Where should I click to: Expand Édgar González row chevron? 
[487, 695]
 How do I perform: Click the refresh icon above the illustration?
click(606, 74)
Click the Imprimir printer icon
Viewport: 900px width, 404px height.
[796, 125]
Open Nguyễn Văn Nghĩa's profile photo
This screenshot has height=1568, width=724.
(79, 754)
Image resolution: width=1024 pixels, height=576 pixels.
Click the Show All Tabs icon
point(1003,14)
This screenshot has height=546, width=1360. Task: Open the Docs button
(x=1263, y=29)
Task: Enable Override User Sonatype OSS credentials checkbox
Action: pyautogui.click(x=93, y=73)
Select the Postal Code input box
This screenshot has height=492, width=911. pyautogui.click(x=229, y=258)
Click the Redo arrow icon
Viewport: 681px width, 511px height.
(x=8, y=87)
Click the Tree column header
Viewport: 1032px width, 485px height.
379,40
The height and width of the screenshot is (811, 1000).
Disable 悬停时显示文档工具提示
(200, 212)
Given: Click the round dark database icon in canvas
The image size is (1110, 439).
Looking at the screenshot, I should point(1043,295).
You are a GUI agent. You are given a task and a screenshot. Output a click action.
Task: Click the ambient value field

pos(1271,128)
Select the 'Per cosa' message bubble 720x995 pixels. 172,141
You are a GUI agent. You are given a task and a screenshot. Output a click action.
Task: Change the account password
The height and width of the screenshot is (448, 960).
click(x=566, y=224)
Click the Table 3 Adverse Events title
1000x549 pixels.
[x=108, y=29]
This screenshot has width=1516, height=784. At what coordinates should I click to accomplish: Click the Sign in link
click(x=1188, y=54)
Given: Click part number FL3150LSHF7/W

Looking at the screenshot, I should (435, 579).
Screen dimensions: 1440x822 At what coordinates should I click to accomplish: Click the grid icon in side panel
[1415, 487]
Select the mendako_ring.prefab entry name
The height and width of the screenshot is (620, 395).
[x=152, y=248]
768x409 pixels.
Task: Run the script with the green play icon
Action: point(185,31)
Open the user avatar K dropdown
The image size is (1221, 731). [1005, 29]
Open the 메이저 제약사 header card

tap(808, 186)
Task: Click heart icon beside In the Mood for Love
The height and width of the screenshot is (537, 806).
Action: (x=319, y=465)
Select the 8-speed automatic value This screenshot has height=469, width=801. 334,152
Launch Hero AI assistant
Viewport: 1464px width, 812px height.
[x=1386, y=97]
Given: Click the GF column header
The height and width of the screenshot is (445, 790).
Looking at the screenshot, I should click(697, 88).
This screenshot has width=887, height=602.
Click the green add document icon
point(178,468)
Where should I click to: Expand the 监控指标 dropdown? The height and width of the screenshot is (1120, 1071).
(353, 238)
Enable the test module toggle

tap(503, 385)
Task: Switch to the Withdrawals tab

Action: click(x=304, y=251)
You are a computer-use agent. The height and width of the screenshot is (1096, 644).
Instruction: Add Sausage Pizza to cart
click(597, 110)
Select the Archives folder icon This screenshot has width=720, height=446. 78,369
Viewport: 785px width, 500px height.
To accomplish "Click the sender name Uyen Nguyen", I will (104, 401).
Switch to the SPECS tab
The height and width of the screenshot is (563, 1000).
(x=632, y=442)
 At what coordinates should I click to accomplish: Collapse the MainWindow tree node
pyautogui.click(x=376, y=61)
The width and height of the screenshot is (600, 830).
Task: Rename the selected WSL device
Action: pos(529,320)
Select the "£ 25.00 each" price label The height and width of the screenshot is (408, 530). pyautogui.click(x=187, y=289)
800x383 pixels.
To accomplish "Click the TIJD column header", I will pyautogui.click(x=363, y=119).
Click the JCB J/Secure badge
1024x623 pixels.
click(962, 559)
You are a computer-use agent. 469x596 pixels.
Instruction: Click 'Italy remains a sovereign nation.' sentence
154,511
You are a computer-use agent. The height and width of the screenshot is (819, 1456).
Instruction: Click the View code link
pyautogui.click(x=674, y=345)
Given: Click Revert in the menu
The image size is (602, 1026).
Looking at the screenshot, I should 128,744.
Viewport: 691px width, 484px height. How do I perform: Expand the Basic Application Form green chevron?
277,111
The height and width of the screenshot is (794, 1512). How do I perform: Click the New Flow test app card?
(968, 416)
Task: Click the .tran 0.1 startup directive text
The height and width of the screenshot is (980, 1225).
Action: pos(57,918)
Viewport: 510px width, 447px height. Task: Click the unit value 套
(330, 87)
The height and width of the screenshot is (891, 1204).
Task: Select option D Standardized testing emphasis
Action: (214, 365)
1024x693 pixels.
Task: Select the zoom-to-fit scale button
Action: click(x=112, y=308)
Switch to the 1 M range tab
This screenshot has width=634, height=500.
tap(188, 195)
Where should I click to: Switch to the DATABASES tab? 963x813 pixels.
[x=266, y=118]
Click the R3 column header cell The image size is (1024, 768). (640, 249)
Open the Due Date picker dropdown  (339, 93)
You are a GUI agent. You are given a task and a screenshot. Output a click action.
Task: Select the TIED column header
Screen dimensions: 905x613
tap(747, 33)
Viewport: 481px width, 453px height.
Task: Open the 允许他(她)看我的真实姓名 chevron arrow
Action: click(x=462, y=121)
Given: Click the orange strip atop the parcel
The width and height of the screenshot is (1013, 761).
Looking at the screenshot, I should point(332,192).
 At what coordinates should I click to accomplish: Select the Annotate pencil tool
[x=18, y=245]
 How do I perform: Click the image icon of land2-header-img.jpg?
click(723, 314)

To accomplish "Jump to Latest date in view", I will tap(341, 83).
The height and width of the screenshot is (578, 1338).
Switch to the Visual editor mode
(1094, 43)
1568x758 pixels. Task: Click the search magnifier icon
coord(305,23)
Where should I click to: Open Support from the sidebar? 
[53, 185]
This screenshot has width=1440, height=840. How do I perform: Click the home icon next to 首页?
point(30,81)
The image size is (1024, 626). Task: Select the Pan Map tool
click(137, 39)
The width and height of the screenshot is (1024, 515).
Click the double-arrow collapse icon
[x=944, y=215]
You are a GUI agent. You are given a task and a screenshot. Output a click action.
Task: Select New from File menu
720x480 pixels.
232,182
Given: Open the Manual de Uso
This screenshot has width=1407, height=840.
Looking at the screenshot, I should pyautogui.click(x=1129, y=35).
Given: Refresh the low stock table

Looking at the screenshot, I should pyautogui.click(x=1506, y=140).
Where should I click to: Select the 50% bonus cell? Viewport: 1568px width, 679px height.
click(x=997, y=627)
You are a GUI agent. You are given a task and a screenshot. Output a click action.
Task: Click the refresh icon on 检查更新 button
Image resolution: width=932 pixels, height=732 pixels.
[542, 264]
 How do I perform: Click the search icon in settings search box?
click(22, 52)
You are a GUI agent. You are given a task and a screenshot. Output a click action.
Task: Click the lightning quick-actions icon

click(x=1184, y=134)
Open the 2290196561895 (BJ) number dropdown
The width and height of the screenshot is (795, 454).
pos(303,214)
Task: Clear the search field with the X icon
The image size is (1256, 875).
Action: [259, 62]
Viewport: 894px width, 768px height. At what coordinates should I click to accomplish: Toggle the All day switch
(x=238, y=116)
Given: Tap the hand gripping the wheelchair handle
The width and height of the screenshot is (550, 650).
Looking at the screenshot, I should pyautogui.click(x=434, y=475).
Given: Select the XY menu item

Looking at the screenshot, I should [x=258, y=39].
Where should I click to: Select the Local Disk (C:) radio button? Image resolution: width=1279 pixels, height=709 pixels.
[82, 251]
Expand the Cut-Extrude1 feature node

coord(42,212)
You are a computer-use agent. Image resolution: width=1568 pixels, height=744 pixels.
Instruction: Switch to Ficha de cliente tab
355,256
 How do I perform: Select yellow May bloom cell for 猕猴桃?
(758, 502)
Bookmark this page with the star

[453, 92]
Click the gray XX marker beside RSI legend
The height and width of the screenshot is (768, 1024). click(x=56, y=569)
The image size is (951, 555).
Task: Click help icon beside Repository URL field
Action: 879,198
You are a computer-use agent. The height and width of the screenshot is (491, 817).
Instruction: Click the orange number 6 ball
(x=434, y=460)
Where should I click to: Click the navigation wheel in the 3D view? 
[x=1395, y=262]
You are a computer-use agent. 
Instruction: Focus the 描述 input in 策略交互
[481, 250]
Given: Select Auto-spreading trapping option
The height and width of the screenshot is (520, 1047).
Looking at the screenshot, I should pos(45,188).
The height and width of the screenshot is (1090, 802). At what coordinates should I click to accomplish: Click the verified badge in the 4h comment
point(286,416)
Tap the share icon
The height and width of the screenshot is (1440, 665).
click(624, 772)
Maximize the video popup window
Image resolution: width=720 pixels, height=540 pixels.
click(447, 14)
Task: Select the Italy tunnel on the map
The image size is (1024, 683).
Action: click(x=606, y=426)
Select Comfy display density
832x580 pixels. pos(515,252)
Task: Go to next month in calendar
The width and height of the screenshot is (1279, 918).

____

If a line in the listing holds the word "computer", copy it out.

> The answer:
You are a computer-use agent. The height and width of the screenshot is (1096, 644).
You are a computer-use agent. 469x596 pixels.
You are a computer-use agent. The height and width of the screenshot is (819, 1456).
You are a computer-use agent. Image resolution: width=1568 pixels, height=744 pixels.
You are a computer-use agent. The height and width of the screenshot is (491, 817).
You are a computer-use agent. 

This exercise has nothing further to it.